The first cityscape print of Pittsburgh published at the time of its drawing was a picturesque engraving (complete with South Side cow) by Philadelphia artist George Lehman. It appeared in 1829 as the frontispiece of Samuel Cumings' "The Western Pilot," a guide to the Ohio and Mississippi rivers. There were numerous factories active in Pittsburgh then, but Lehman gives no hint of the city's industry, Lane notes. Lehman returned a decade later and sketched the town from Grant's Hill for a state-sponsored geologic survey -- oddly one of the few renderings made from that vantage point, considering it was the city's favorite picnic ground and promenade. Lane suspects the image's accuracy owes to Lehman's use of a camera lucida -- a mirrored optical device that appears to reflect an image onto paper. Lehman's is the best view of Pittsburgh before the 1845 fire, which wiped out a third of the town -- the oldest part, along the Mon.

Pittsburgh's Acropolis

Other prints give a sense of the role Grant's Hill played in the city as a sort of Acropolis with its own Greek temple -- the county courthouse of 1841. One of them is Edouard Willmann's 1866 steel engraving, which shows the hill's gradual rise beginning at Smithfield Street. There were few buildings in the block in front of the courthouse, protecting the view. How different from today, about a century after "the Hump," the last vestige of Grant's Hill, was shaved away and the 20-story Frick Building went up in front of the present courthouse.

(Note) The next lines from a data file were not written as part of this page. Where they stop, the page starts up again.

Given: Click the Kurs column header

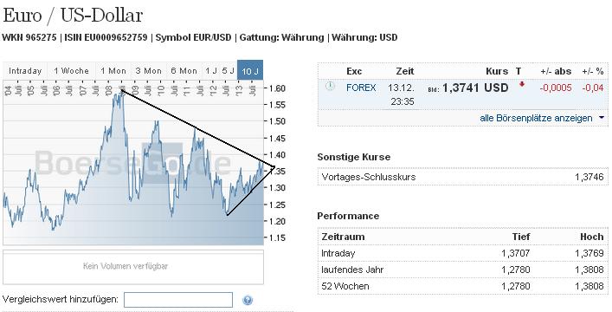Looking at the screenshot, I should click(x=497, y=71).
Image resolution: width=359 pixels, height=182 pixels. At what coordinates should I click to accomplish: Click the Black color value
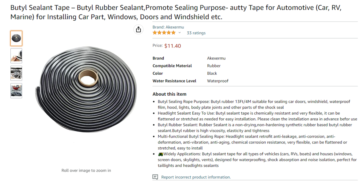coord(212,73)
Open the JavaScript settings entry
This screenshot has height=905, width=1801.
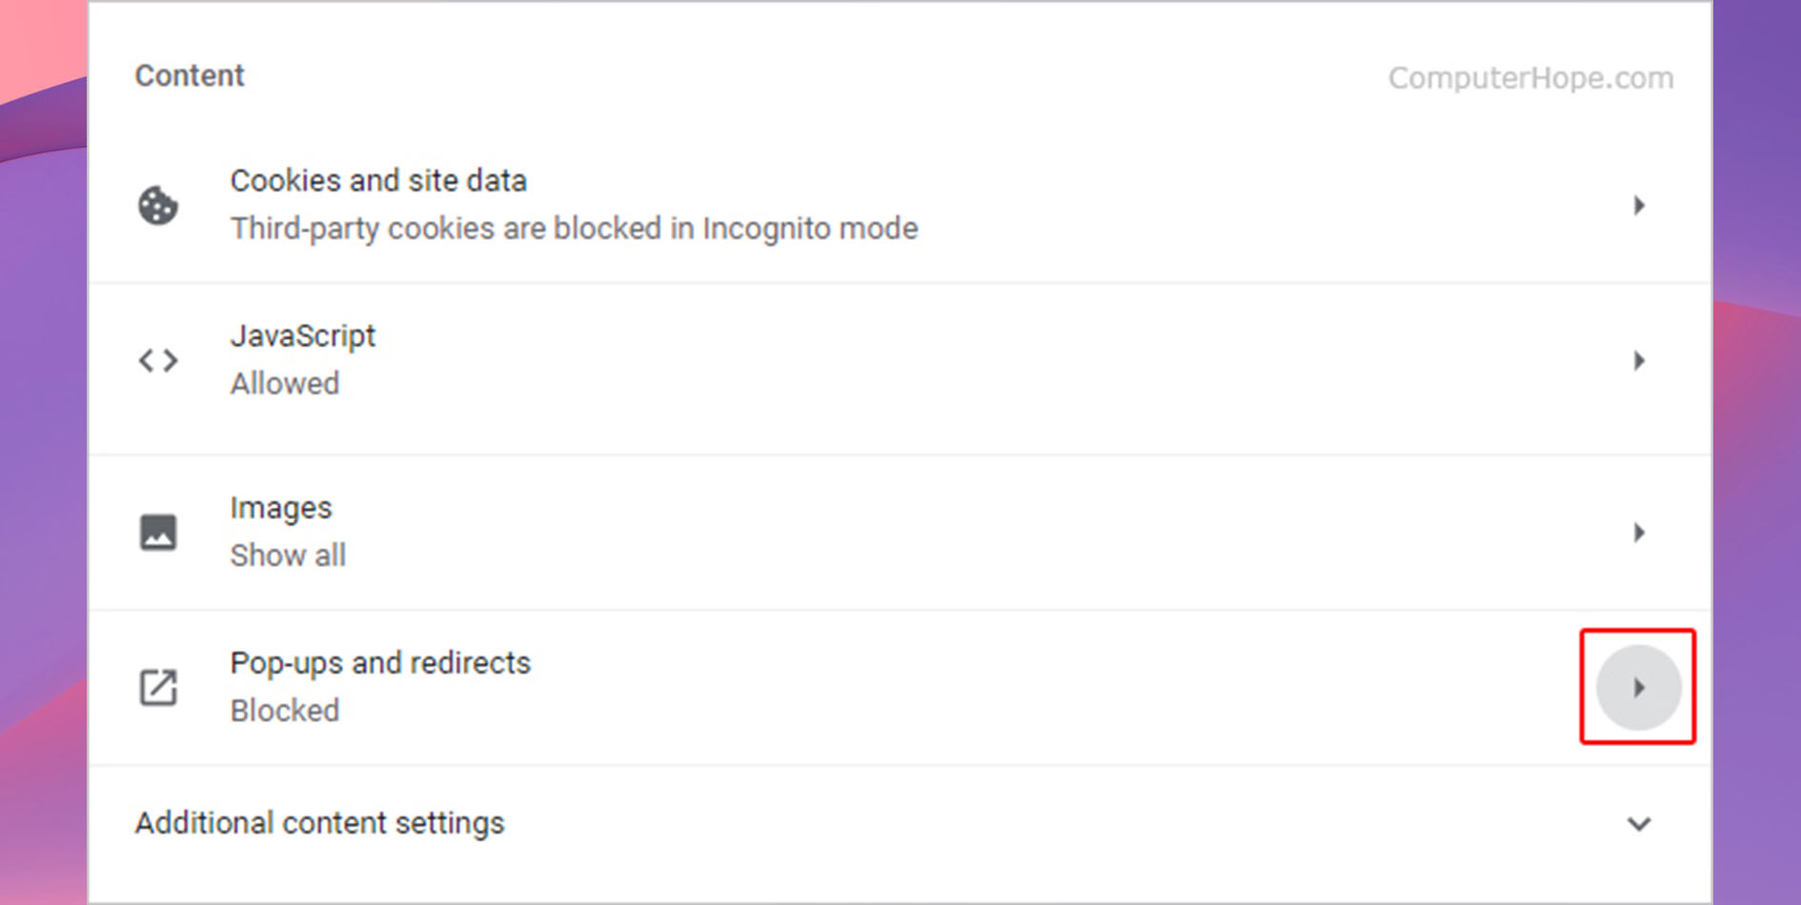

The Greek Revival influence, once so strong here and of which so little remains, also can be seen in the small sketches of outlying estates that embellish the hand-colored wall map of the city in 1852, one of the first images the visitor encounters and, at 42 by 73 inches, one of the largest. William Eichbaum's plantation-style home, with two-story columns, then sat majestically on the Oakland hillside where UPMC Montefiore is today.

Seven years later, James Palmatary produced his extraordinary, sweeping lithograph of the city in four sheets that form a large rectangle, 43 by 85 inches. As with most panoramas of Pittsburgh, the vantage point is from Mount Washington, yet details on buildings as far away as the Bluff, the Strip and the North Side are evident. How did he do it, we marvel. He sketched the buildings at street level, Lane writes, then used "a standard formula to modify the images so to appear as though seen from above."

A coat room discovery

Bruce Wolf, whose extensive collection of Western Pennsylvania prints is represented in the exhibit, discovered the unattributed Palmatary print on the wall of the coat room at the Duquesne Club several years ago, led the research of its history and championed its restoration.

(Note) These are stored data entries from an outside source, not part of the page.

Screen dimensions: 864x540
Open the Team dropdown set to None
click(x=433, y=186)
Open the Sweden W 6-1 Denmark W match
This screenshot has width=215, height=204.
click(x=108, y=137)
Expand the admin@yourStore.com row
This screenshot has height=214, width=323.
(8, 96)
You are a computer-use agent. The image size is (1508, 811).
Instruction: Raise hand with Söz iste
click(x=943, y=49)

Drawing in part on Rina C. Youngner's book, "Industry in Art -- Pittsburgh 1812 to 1920," "A Panorama of Pittsburgh" is the third publication and second exhibit (along with the Westmoreland Museum of American Art's "Born of Fire") to showcase Pittsburgh views in the past two years, creating a trilogy of independent but related work that adds immeasurably to our understanding of how the city was interpreted by artists as it grew.

Delight is in the details, so if you use reading glasses, bring them. And you might as well pack your magnifying glass, too. The museum thoughtfully provides plastic ones, but they are a tad small. You'll want to see and savor the minutiae: not just the expected architectural details but also, say, the pigeons flying around the courthouse cupola and the sausages and hams hanging in the market house, both on the Diamond we now call Market Square, in J.P. Robitzer's print from the 1870s recalling a scene of several decades past.

"Panorama," which continues through Oct. 5, is a reminder that artists who devote themselves to city views also are documentarians and historians whose work may be far more valued in the future than it is today.